▶ [LISTED ENTRIES]
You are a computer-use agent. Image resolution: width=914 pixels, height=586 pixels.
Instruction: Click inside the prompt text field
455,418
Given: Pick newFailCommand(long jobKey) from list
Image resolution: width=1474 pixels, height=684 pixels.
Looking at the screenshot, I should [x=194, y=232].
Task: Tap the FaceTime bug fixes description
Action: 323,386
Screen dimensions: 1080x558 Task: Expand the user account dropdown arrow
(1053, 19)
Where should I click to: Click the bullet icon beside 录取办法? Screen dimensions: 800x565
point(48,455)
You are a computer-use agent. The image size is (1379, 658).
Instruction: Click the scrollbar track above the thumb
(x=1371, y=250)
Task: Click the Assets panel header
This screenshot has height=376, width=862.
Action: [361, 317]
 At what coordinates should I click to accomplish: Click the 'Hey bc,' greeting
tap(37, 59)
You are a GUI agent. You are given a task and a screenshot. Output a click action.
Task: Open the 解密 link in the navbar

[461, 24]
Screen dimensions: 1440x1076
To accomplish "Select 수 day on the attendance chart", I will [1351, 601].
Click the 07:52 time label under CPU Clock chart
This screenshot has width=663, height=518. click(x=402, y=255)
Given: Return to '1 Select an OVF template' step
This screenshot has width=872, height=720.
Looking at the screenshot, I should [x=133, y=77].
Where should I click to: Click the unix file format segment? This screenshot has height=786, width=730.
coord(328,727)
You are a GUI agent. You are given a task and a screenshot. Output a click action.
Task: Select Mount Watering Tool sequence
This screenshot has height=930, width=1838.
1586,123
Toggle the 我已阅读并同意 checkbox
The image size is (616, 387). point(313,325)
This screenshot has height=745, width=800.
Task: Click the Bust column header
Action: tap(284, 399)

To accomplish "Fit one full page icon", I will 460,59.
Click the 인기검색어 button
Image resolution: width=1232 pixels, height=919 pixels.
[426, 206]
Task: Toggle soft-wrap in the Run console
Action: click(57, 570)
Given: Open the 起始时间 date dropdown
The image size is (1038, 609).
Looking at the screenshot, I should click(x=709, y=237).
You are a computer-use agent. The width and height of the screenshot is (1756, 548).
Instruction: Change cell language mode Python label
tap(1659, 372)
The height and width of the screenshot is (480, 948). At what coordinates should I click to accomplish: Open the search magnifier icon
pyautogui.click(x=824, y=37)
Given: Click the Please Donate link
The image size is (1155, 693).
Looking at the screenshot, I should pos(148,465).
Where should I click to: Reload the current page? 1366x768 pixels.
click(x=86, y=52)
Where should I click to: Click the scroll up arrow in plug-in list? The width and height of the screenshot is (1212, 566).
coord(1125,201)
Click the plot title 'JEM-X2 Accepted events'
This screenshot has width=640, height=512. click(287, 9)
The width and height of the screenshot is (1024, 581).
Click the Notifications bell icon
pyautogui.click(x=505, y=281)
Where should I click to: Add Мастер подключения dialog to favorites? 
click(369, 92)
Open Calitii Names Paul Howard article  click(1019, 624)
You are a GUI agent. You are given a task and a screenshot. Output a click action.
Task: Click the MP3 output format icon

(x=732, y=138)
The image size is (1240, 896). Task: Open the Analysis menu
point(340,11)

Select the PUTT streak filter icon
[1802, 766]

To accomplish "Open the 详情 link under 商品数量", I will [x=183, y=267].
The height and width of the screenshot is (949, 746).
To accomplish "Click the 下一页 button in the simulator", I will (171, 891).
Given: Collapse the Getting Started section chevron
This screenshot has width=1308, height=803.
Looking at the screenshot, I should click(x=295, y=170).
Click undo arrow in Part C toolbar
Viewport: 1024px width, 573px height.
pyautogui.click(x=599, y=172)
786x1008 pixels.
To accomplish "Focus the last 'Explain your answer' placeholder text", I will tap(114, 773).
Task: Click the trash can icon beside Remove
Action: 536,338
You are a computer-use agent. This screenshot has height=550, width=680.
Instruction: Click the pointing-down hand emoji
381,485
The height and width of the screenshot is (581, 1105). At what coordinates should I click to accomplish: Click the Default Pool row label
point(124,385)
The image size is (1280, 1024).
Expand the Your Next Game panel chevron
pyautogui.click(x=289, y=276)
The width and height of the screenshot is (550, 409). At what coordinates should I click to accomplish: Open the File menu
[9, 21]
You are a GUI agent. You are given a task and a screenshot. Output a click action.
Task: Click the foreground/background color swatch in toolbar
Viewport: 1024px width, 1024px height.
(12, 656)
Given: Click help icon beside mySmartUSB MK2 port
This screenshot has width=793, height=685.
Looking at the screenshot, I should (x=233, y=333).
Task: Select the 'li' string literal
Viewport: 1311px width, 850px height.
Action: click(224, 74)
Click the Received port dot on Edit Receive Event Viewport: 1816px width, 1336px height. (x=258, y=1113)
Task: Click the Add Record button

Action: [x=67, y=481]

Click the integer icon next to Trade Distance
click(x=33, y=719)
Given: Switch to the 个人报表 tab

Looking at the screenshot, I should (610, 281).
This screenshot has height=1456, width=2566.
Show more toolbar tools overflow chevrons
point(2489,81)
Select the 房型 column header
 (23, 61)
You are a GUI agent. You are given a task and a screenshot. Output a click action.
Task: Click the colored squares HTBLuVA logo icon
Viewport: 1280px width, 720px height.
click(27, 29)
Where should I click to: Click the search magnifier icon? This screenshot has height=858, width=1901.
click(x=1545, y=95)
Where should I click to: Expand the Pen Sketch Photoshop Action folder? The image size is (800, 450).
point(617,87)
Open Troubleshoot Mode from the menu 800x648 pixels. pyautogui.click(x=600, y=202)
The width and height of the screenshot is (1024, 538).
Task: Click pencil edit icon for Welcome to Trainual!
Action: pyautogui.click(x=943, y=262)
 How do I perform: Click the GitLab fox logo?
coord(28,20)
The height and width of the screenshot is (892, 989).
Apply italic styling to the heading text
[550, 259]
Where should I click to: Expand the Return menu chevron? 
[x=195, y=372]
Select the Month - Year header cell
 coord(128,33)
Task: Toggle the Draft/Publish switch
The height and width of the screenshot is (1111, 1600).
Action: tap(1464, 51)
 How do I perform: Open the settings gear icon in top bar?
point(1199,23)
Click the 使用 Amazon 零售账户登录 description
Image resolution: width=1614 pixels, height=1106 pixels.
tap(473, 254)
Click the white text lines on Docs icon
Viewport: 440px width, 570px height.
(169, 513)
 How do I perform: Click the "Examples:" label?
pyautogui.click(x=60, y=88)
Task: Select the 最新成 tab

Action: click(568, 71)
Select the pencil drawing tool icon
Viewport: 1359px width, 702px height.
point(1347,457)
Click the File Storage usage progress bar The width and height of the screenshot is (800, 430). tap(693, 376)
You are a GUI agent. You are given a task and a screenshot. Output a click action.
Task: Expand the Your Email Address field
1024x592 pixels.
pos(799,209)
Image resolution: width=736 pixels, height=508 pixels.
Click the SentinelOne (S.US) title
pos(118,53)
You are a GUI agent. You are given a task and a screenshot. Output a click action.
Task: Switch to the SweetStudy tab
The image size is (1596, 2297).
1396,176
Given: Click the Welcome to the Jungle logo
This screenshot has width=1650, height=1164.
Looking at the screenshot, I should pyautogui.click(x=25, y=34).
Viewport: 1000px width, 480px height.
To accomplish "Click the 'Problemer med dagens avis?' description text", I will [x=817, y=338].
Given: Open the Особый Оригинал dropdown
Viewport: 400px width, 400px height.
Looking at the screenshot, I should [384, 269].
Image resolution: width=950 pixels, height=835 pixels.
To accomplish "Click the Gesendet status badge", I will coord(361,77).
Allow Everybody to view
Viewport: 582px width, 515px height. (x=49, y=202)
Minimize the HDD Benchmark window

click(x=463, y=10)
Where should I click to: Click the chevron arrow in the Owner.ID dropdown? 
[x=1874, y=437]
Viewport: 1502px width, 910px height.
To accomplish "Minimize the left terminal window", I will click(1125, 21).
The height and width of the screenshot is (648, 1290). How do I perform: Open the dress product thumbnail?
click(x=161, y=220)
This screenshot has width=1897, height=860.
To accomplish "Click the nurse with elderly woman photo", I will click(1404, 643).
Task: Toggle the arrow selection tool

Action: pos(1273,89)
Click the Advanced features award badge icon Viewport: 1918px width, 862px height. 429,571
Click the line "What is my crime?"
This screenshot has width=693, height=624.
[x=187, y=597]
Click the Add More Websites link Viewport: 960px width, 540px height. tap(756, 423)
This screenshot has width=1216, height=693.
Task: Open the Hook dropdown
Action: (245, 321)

▶ [TASK DESCRIPTION] The line with "Task: Click the Assets panel header" marks the end; reproduce exactly every line from the start of the entries up to it, that line included.

▶ [RESULT BELOW]
You are a computer-use agent. Image resolution: width=914 pixels, height=586 pixels.
Instruction: Click inside the prompt text field
455,418
Given: Pick newFailCommand(long jobKey) from list
Image resolution: width=1474 pixels, height=684 pixels.
Looking at the screenshot, I should [x=194, y=232].
Task: Tap the FaceTime bug fixes description
Action: 323,386
Screen dimensions: 1080x558 Task: Expand the user account dropdown arrow
(1053, 19)
Where should I click to: Click the bullet icon beside 录取办法? Screen dimensions: 800x565
point(48,455)
You are a computer-use agent. The image size is (1379, 658).
Instruction: Click the scrollbar track above the thumb
(x=1371, y=250)
Task: Click the Assets panel header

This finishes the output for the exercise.